Within a few months of arriving at the University of South Carolina School of Medicine Greenville, a medical student may have already saved someone’s life.

That’s because Greenville medical students spend their first seven weeks training to become certified emergency medical technicians (EMTs). After receiving EMT certification, students work one 12-hour shift with the county’s ambulance service each month during their first and second years. From day one, medical students are introduced to the diversity of patients and populations they’ll be caring for, according to Tom Blackwell, MD, a clinical professor at Greenville and director of the school’s EMT Training Program.

“We’re teaching [students] how to do a history, take vital signs, how to critically think and problem solve in the first six weeks. It really builds their confidence,” Blackwell said.

The experience is one of many ways medical schools are giving students direct clinical and patient care experiences early in their educations, long before they begin clerkships. Experiences range from EMT training to serving as health system navigators to working alongside community health workers. In addition to enhancing medical education, students who have the opportunity to get early clinical experiences also add value to local health care systems.

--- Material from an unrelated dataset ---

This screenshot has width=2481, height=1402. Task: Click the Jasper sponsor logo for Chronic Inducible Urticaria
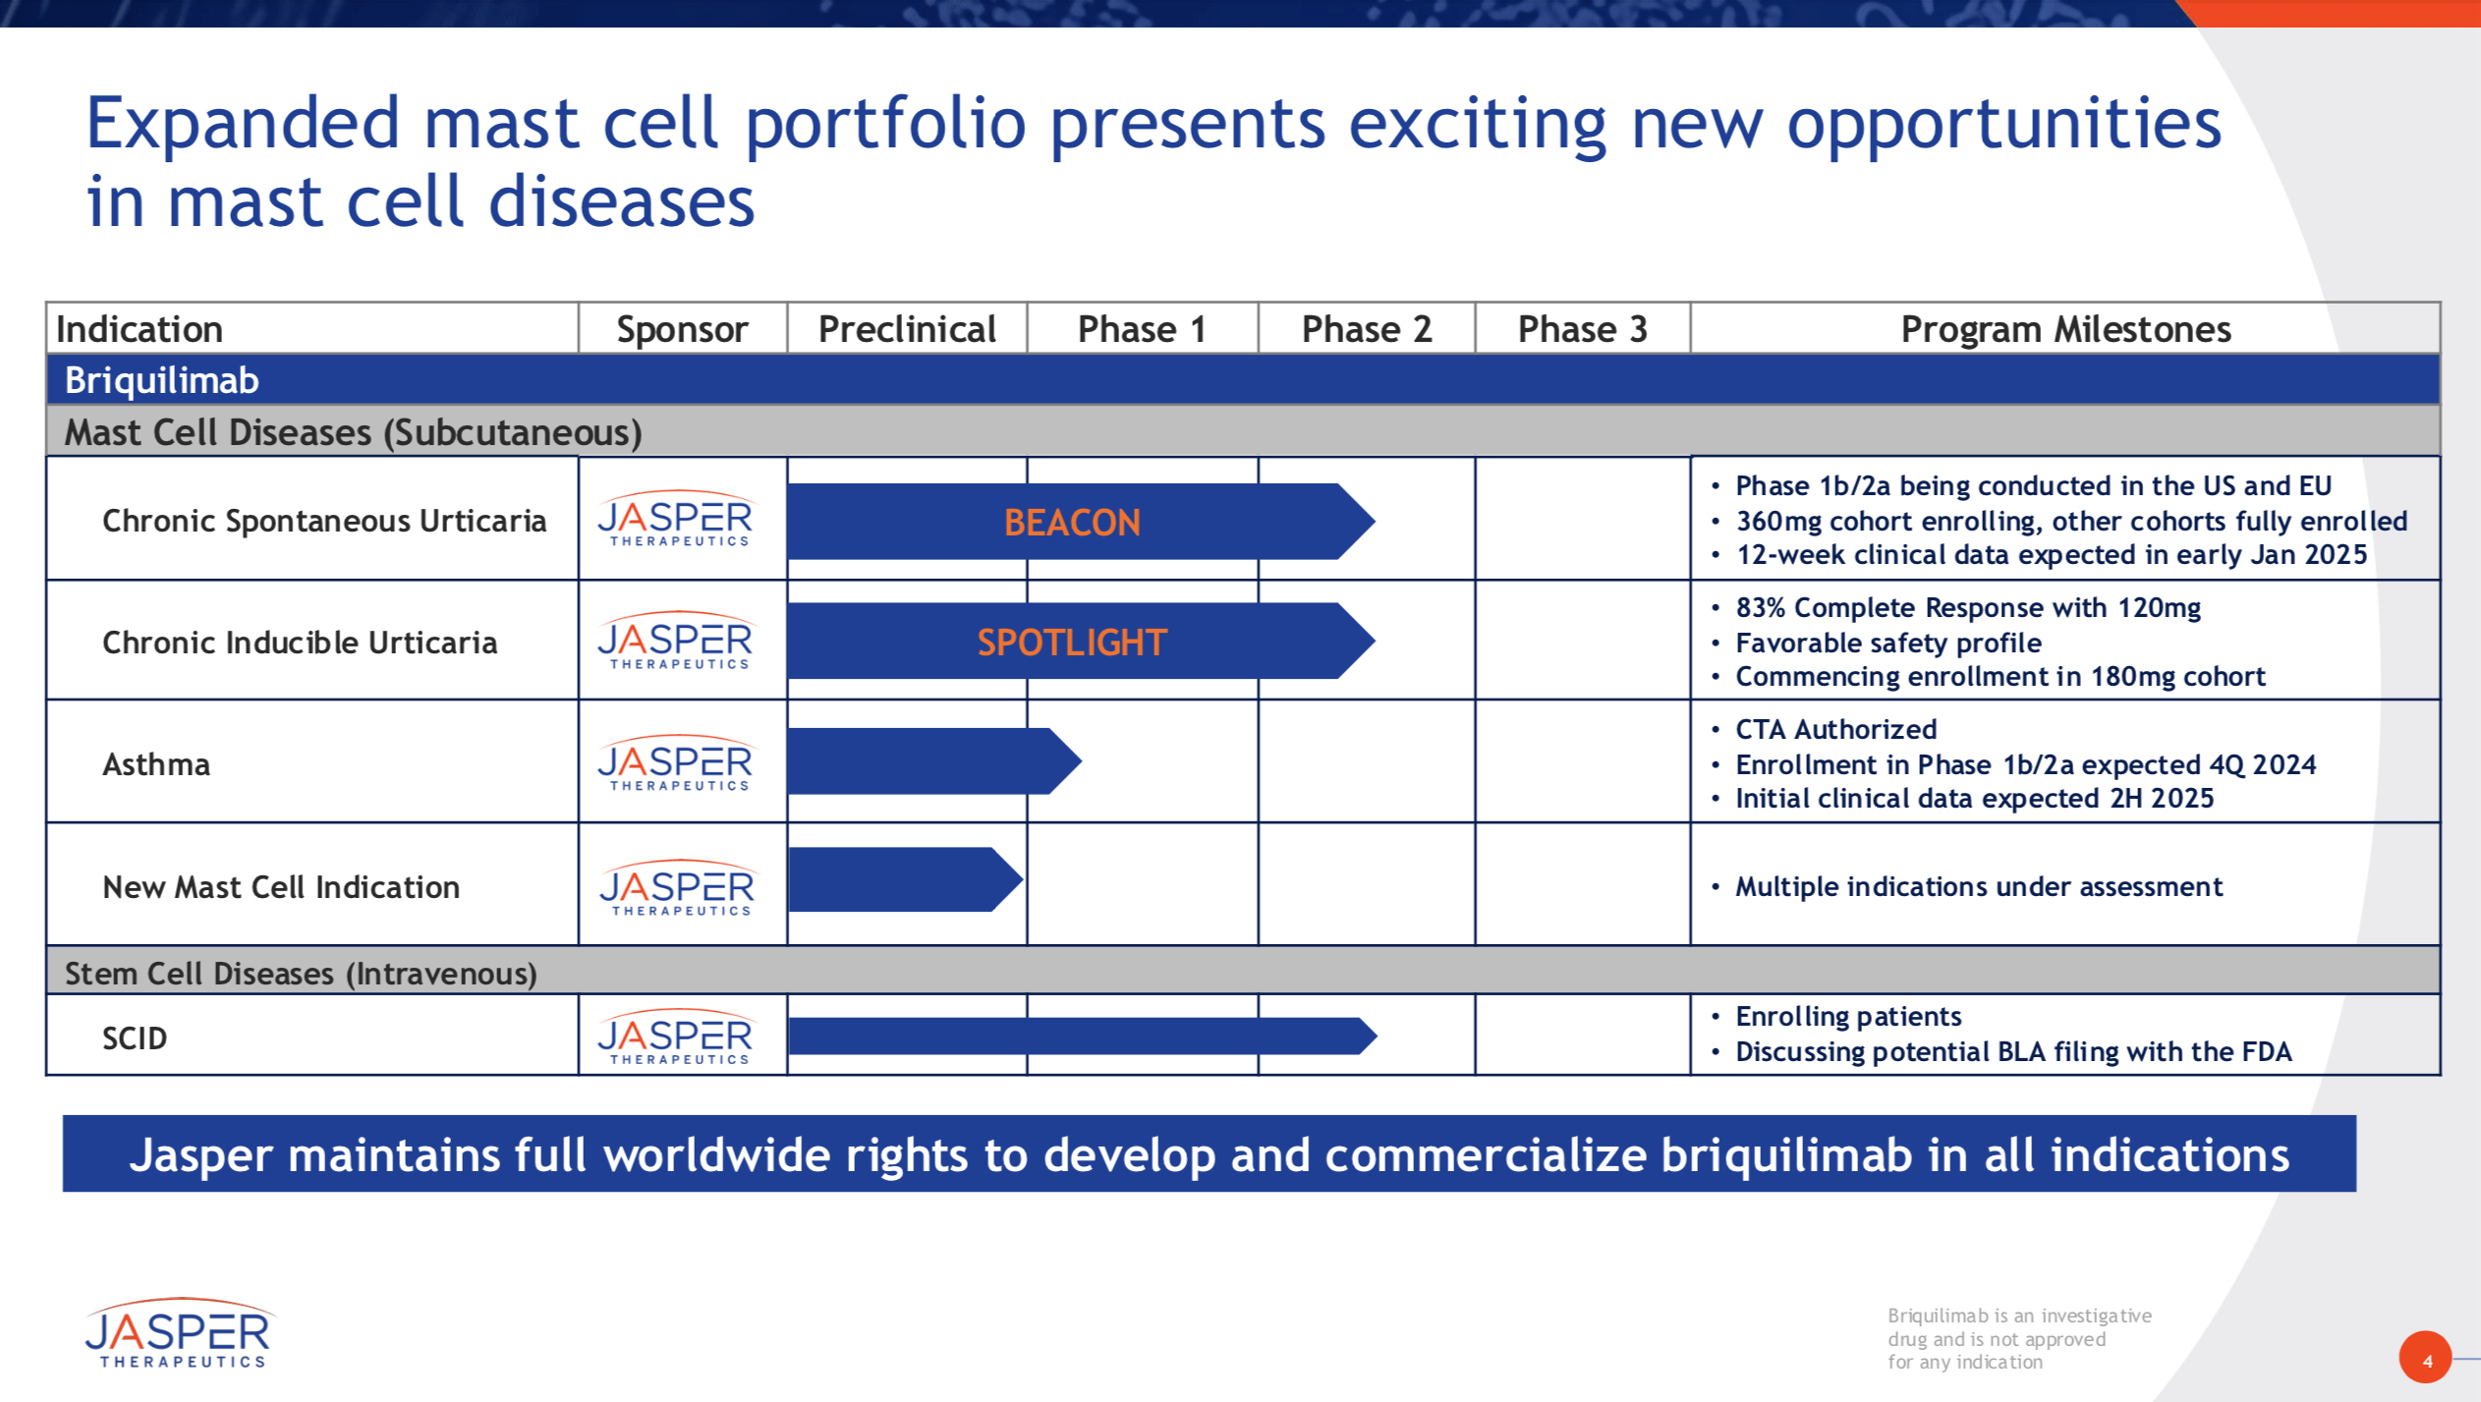pos(680,641)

A focus on social determinants

At Penn State College of Medicine, first-year students are immersed in a required Systems Navigation curriculum, initially launched as a pilot in 2014. As part of the new curriculum, students spend a few weeks learning how health systems function and about the many social determinants of health that patients face. Then they begin work as health system navigators in one of dozens of local clinics, where they help real patients overcome social challenges to accessing care and staying healthy.